Les transports ferroviaires en Rhône-Alpes : naissance d'une politique régionale - HAL-SHS - Sciences de l'Homme et de la Société Accéder directement au contenu
Autre Publication Scientifique Année : 2006

Les transports ferroviaires en Rhône-Alpes : naissance d'une politique régionale

Alain Faure

Résumé

En Rhône-Alpes, l'histoire de la régionalisation des transports ferroviaires montre une certaine passivité du conseil régional face aux opportunités progressivement accordées aux régions en matière de transports jusqu'à la fin des années 80. Au début des années 90 cependant, une conjoncture politique inédite change la donne avec l'entrée au parlement régional des écologistes en position de partis charnière, avec aussi un renouvellement des élites politiques régionales et le volontarisme affiché de son nouveau président. La Région s'engage alors fermement dans la voie de l'expérimentation Häenel. Par la suite, la prise de compétence régionale contribue à fixer et à structurer définitivement les cadres d'un style rhônalpin. Ce style se caractérise en matière de transports par une double volonté de crédibilité technique et de vision régionalisée des problèmes. Le SRT de 1997 illustre cette dynamique avec ses orientations politiques pour les décennies à venir. Malgré une parenthèse politique (1998-2004) où l'exécutif régional s'est trouvé sans majorité stabilisée, les négociations du CPER 2000-2006 confirment l'élan et sont l'occasion de mettre les investissements ferroviaires à la même hauteur que les investissements routiers. Les conventions avec la SNCF et avec RFF permettent d'établir des règles du jeu très détaillées entre l'AOT, son exploitant et le maître d'ouvrage du réseau.
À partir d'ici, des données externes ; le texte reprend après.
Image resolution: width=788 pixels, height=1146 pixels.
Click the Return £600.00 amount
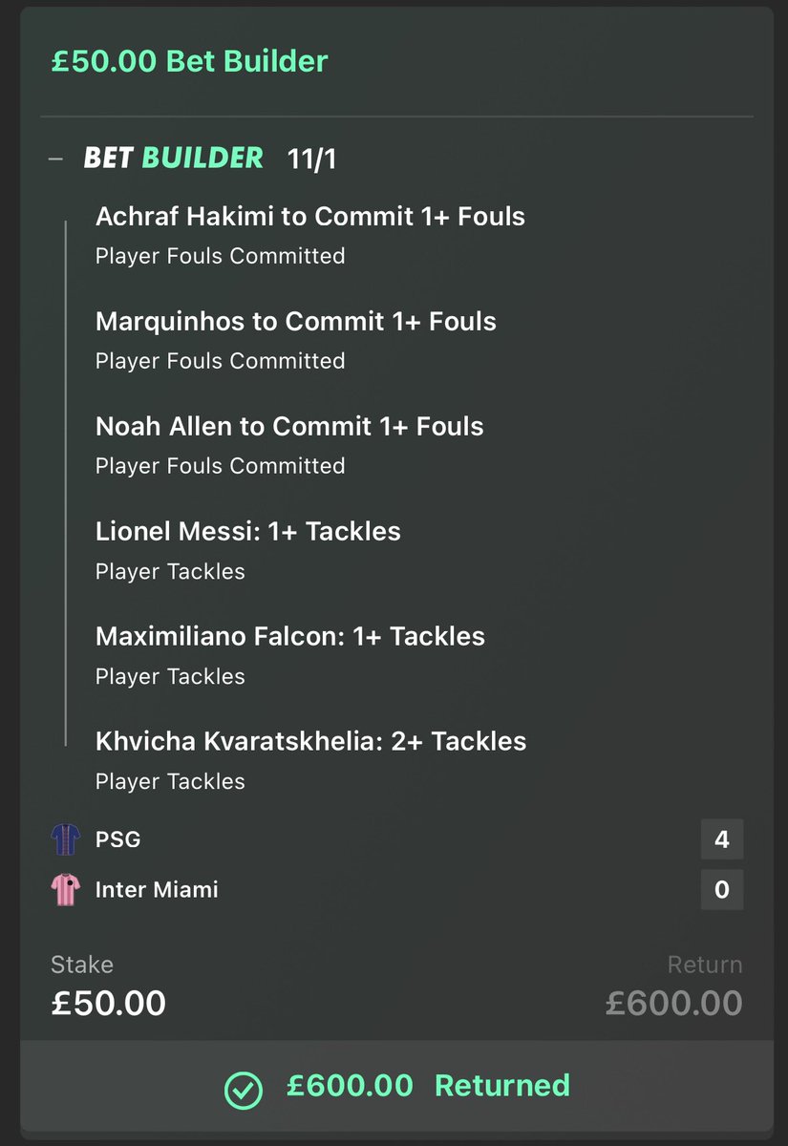673,1003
La Région affirme ainsi progressivement son autorité dans la gestion de sa nouvelle compétence en phasage direct avec sa configuration géographique et politique. Rhône-Alpes est la deuxième région française en termes de population et de taille, avec un nombre conséquent d'institutions infra régionales sur son territoire (8 départements, 223 Etablissements Publics de Coopération Intercommunale, 2879 communes). Le relief de son territoire concentre les infrastructures et les populations dans les vallées, souvent au coeur des périmètres d'action des AOT urbaines. A ce maillage institutionnel dépendant du relief se superpose un maillage important d'infrastructures de transports dans lequel les voies de chemin de fer n'occupent qu'une place marginale. Aussi la Région s'engage-t-elle après quelques tâtonnements dans une activité de coordination pour mieux appréhender la concentration des problèmes de transports autour des agglomérations situées dans les vallées. Le rôle marginal joué par l'Etat déconcentré lui permet de s'engager pleinement dans cette entreprise de positionnement et d'affirmation.
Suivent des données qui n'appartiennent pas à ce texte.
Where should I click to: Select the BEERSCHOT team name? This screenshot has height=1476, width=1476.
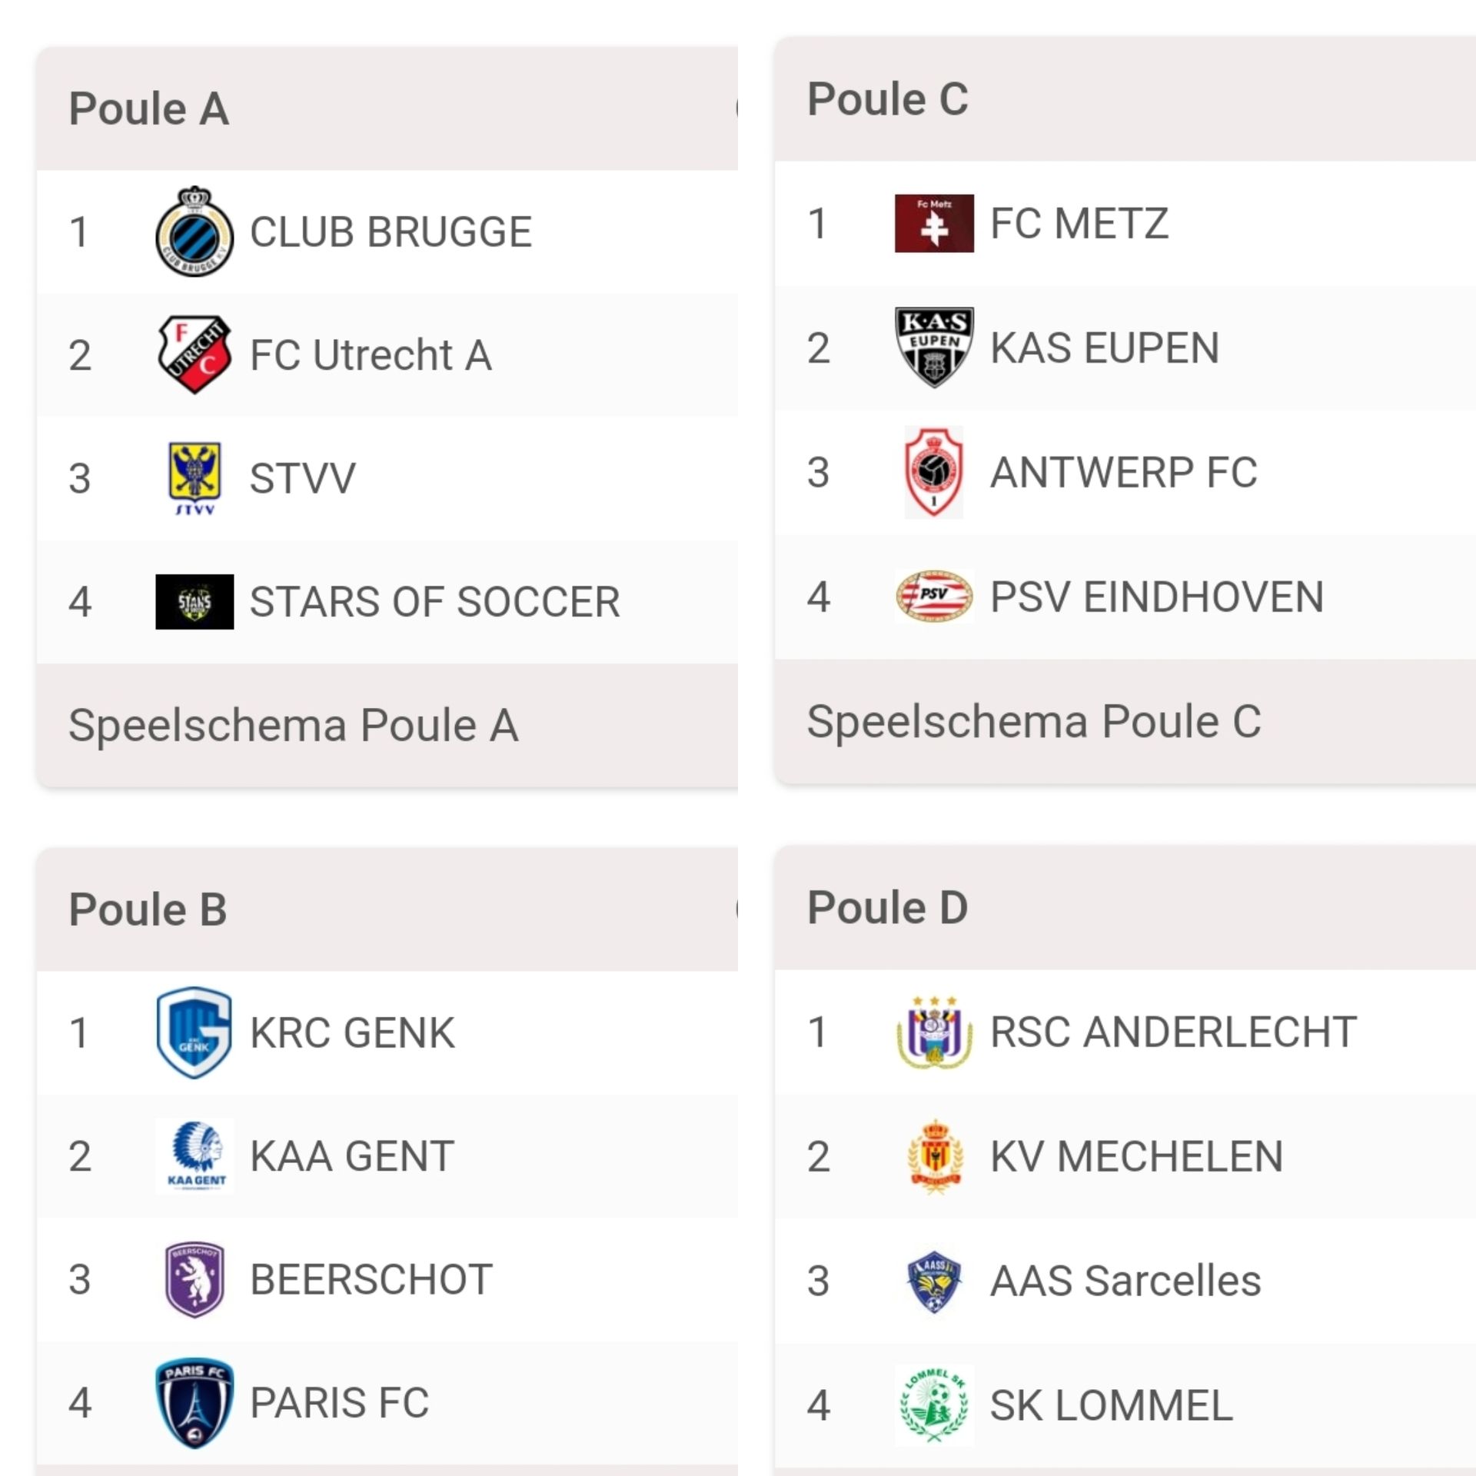371,1280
Au-delà de ces spécificités, la région Rhône-Alpes partage une communauté de problèmes et d'objectifs avec les autres régions. Côté difficultés, on peut noter le retard de réalisation du CPER 2000-2006 lié à des erreurs d'estimation et au manque de mûrissement des projets. Côté objectifs, qu'il s'agisse du cadencement, de l'intermodalité tarifaire ou de la rénovation des gares, les projets connaissent des états d'avancement divers (si Rhône-Alpes s'est par exemple lancée très récemment dans la mise en place du cadencement, elle mène en revanche depuis plusieurs années des expériences de tarifications multimodales avec un nombre croissant d'AOTU).

En termes de doctrine ferroviaire, nous avons identifié une série d'indicateurs transversaux qui convergent pour décrire le développement d'une capacité d'expertise autonome. A la différence d'autres régions, Rhône-Alpes a explicitement choisi de ne pas recourir au savoir-faire de la SNCF et de constituer son propre « corps » de techniciens (souvent recrutés dans les universités lyonnaises). Un autre élément de doctrine concerne la réorientation urbaine du projet régional : la Région passe d'une vision « Intercités » à une vision où les priorités et les financements en faveur des transports ferroviaires s'articulent essentiellement autour et dans les agglomérations. C'est dans ce cadre que l'idée d'intermodalité est clairement promue. Parallèlement, on observe le souhait de la Région de renforcer son envergure internationale avec la promotion du Lyon-Turin et avec son implication dans la conférence des « quatre moteurs pour l'Europe ». En matière de fret, la politique peut être qualifiée de résiduelle dans la mesure où le service Transports de la Région préfère visiblement se concentrer sur sa compétence Voyageurs. Dans les discours officiels enfin, on observe l'utilisation de quelques mots d'ordre récurrents comme la durabilité environnementale (liée aux contraintes géographiques fortes et au poids déterminant des groupes écologistes au sein de l'assemblée régionale) et sur la concertation citoyenne (englobée sous le terme générique de « démocratie participative »). Ces mots d'ordre sont l'occasion de construire un discours public et participent à l'affirmation de l'identité rhônalpine.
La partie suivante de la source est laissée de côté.